The Australian Patent Office has commenced a public consultation on their proposed changes to examination practice, as a result of the recent High Court decision in D’Arcy v Myriad Genetics Inc¹.
As reported in our earlier blog² the High Court unanimously decided that claims directed to an isolated nucleic acid coding for mutant or polymorphic BRCA1 polypeptide were not patentable subject matter.
Based on the High Court’s judgment, the proposed changes exclude from patent protection claims to the following:
- Naturally occurring (human) nucleic acid sequences encoding polypeptides or functional fragments thereof – either isolated or synthesised
- Naturally occurring (non-human) nucleic acid sequences encoding polypeptides or functional fragments thereof – either isolated or synthesised
- Naturally occurring human and non-human coding RNA – either isolated or synthesised.

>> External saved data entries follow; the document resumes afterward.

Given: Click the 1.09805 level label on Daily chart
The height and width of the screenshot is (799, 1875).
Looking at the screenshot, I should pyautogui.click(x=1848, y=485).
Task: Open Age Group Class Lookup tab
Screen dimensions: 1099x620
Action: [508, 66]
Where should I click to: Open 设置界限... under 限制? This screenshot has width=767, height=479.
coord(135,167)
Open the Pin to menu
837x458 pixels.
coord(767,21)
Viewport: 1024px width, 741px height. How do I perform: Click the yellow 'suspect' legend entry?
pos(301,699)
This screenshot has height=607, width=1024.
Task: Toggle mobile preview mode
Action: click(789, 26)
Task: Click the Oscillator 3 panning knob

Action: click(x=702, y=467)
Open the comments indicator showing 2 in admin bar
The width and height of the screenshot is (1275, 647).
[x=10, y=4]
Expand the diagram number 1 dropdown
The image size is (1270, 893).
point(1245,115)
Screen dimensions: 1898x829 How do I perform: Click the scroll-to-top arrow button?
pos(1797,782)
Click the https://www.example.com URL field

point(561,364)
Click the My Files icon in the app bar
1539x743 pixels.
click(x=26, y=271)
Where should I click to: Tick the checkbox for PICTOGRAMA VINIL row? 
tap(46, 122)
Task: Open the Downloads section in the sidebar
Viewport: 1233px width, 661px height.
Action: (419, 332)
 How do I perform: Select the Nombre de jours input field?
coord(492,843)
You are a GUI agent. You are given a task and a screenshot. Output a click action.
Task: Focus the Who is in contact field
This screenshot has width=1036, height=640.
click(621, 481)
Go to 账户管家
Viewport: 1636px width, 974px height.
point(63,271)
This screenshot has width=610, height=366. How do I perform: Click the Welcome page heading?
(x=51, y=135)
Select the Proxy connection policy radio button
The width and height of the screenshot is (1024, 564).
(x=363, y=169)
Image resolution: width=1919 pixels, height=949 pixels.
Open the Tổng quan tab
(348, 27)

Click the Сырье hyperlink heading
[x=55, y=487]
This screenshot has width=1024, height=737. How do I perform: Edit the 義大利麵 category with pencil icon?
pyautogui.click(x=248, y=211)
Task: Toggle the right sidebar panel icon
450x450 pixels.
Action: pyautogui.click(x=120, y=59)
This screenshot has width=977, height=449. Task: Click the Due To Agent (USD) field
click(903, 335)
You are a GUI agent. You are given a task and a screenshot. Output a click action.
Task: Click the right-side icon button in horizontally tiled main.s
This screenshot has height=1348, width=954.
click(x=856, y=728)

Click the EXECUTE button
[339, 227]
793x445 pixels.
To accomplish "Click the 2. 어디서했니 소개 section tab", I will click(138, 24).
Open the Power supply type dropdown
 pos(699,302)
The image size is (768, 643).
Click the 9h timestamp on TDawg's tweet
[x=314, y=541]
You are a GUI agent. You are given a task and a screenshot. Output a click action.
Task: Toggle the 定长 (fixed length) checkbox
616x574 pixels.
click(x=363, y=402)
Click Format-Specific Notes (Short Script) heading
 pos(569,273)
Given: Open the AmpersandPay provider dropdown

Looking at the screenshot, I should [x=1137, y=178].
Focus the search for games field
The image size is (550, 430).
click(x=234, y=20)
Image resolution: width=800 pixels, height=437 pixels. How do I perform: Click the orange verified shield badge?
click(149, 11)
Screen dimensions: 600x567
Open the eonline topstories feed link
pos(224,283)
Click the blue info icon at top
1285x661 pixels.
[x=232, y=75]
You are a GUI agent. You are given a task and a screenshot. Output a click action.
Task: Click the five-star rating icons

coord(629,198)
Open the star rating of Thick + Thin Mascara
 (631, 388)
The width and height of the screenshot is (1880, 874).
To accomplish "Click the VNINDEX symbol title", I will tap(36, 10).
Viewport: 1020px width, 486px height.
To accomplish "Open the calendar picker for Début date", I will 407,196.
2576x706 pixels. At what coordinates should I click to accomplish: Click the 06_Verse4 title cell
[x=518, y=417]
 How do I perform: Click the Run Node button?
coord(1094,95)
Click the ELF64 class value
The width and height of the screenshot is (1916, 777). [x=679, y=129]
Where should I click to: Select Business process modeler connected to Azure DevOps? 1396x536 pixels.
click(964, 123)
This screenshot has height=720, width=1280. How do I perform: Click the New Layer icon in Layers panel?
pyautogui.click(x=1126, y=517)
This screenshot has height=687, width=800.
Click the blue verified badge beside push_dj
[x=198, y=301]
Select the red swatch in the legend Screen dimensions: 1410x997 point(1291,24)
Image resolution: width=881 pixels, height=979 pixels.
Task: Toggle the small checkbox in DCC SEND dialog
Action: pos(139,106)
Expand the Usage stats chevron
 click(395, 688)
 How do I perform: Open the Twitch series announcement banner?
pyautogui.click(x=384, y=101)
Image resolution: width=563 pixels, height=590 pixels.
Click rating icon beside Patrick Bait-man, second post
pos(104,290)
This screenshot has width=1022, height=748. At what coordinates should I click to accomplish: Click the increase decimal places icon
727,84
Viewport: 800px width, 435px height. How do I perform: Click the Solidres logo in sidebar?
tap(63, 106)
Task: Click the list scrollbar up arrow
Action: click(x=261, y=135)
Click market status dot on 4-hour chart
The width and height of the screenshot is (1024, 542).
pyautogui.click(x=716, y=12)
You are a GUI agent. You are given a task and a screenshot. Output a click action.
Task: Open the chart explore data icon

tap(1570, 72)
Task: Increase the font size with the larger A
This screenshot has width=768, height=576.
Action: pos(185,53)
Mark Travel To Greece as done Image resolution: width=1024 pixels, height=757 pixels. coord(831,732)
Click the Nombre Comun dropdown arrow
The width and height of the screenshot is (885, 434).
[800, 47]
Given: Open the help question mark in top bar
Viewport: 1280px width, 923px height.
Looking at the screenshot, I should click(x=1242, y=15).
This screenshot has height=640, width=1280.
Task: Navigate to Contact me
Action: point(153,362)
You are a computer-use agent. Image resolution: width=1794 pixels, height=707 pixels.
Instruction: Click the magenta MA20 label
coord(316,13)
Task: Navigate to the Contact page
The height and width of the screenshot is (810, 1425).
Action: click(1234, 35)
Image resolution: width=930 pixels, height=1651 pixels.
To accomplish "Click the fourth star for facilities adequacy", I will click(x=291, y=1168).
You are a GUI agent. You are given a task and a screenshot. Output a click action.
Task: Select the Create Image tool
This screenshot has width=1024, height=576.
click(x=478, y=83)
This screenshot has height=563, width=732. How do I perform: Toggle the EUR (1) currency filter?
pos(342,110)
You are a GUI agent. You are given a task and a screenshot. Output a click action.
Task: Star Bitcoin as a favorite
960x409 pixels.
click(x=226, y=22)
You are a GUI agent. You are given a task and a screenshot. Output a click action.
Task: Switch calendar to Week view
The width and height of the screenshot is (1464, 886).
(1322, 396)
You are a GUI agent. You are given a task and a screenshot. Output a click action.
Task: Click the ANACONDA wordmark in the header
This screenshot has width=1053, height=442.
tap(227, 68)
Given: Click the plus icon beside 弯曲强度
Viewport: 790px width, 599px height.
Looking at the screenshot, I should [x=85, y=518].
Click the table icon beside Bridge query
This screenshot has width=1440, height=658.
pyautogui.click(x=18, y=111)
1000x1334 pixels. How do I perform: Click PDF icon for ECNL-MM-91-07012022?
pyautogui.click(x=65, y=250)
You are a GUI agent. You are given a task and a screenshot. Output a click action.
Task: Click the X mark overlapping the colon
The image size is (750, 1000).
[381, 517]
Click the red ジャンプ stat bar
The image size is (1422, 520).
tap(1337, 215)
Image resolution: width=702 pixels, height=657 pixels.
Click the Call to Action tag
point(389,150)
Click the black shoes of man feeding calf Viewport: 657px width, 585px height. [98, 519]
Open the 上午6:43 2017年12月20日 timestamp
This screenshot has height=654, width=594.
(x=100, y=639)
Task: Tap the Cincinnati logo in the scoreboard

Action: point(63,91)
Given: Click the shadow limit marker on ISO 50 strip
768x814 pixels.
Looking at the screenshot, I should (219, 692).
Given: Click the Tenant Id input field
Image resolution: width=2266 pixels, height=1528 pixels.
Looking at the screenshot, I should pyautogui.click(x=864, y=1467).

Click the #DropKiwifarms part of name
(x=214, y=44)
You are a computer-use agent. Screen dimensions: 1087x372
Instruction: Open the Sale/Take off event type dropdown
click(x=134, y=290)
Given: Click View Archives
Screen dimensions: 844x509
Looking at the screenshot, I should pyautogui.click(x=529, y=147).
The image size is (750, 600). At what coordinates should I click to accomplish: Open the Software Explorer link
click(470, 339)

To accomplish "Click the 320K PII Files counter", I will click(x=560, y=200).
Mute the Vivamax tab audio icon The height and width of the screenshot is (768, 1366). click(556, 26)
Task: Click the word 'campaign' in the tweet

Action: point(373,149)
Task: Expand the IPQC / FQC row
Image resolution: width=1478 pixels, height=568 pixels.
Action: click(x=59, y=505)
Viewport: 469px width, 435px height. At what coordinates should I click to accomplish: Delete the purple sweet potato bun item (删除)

Whilst there had been concern that the High Court’s judgment would have implications for the patentability of naturally occurring materials more generally, it is clear from the proposed changes that this is not the case. In this regard, the Patent Office proposes that all of the following will remain patentable subject matter.
- Naturally occurring isolated regulatory DNA (e.g. promoters, enhancers, inhibitors, intergenic DNA)
- Isolated non-coding (e.g. “Junk”) DNA
- Isolated non-coding RNA (e.g. miRNA)
- Naturally occurring isolated bacteria
- Naturally occurring isolated virus
- Isolated polypeptides
- Synthesised/modified polypeptides
- Isolated polyclonal antibodies
- Chemical molecules purified from natural sources (e.g. new chemical entities, antibiotics, small molecules)
- Isolated cells
- Isolated stem cells
- Isolated interfering/inhibitory nucleic acids (e.g. antisense, ribozymes)
- Monoclonal antibodies
- Fusion/chimeric nucleic acids
- Transgene comprising naturally occurring gene sequences
- Vectors/microorganisms/animals/plants comprising a transgene
Interested parties have until 6 November 2015 to lodge comments on the proposed changes. Comments can be sent to the secretariat for the Patents Consultation Group at email@example.com.
Examination of applications having claims that are impacted by the High Court’s decision will be placed on hold pending finalisation of the proposed changes.